FN diagrams (Nightingale’s diagrams) didn’t catch on, but not every new idea is instantly brilliant…
Data visualization involves encoding relationships between numbers (quantitative information) using graphic metaphors (e.g., geometric shapes, angles, colors, positions, etc.).
Some metaphors are more effective than others in terms of clarity and accuracy.
According to William S. Cleveland (known for stripcharts) and Robert McGill in their seminal paper Graphical Perception: Theory, Experimentation, and Application to the Development of Graphical Methods (JASA, 1984), graphic metaphors can be ranked by effectiveness as follows: Position along a common scale ➔ Position along identical, nonaligned scale ➔ Length ➔ Slope or direction/Angle ➔ Area ➔ Volume (pseudo-3D graphics) ➔ Color (hue, saturation, or black density)
Key observations:
Position is the most effective Judging distances along a common scale is precise and intuitive for viewers.
Angles are less effective Humans struggle to compare angles accurately, especially when differences are small.
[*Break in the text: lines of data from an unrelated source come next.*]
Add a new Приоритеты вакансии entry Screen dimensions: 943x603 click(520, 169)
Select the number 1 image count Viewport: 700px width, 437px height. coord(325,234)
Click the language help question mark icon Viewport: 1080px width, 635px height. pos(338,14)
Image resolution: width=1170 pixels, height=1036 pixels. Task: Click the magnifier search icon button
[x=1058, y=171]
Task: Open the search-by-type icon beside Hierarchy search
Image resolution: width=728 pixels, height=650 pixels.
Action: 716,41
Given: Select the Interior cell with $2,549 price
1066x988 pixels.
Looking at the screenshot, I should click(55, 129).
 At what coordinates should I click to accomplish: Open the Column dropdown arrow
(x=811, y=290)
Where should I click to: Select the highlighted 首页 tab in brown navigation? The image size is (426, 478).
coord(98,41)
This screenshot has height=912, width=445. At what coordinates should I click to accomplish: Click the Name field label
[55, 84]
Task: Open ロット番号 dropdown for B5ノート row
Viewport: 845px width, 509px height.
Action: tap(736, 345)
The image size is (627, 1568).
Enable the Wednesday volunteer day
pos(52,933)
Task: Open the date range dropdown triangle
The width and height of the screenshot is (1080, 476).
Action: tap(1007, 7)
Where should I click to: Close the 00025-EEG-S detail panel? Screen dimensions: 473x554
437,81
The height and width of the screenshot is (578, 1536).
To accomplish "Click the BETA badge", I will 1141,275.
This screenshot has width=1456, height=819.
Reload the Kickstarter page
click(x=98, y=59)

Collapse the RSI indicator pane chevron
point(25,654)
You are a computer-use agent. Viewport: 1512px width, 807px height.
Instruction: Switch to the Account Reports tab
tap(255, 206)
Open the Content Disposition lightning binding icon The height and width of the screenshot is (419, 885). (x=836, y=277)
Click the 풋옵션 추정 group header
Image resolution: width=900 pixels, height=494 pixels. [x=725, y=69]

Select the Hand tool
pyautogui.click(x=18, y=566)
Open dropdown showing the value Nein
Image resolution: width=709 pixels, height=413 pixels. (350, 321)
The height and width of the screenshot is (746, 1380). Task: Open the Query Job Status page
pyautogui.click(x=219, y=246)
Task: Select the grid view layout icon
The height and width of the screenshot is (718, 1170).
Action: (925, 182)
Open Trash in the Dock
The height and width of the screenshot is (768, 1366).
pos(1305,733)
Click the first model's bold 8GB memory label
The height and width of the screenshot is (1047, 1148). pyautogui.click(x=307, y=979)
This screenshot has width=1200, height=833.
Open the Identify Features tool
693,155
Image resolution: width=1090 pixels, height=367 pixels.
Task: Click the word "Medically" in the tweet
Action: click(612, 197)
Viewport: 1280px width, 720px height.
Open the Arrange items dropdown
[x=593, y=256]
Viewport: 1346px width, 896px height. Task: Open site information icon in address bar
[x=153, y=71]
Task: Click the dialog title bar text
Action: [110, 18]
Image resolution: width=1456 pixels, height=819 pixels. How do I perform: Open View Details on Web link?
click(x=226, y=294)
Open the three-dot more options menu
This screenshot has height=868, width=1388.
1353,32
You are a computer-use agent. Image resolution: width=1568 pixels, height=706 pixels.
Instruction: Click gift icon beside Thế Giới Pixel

Acute angles tend to be underestimated, while obtuse angles (greater than 90°) are overestimated.
Area comparisons are imprecise Differentiating between objects of similar areas is highly challenging.
Color has low effectiveness While visually appealing, colors (whether hue, saturation, or density) are poor for conveying precise quantitative differences.
These findings highlight why simple, position-based visuals like bar charts and scatter plots outperform complex visuals like pie charts or bubble charts.
The Nomenclature of Territorial Units for Statistics (NUTS) is a geocode standard for referencing the subdivisions of countries for statistical purposes. The standard is developed and regulated by the European Union, and thus only covers the member states of the EU in detail (cf NUTS)
NUTS standard was revised several times (on the average every 4 years :-)), so there is even a page at ec.europa.eu domain dedicated to NUTS (short) history (cf NUTS history)
NUTS1 (level) – macroregion, NUTS2 – state, NUTS3 – subregion (several counties in case of Poland)
Poland is divided into 7 macroregions, 16 states (NUTS2), and 72 subregions (NUTS3).
NUTS1 level is only for statistical purposes (but regions are in fact distinct due to history, economics, natural-conditions, cultural factors etc… )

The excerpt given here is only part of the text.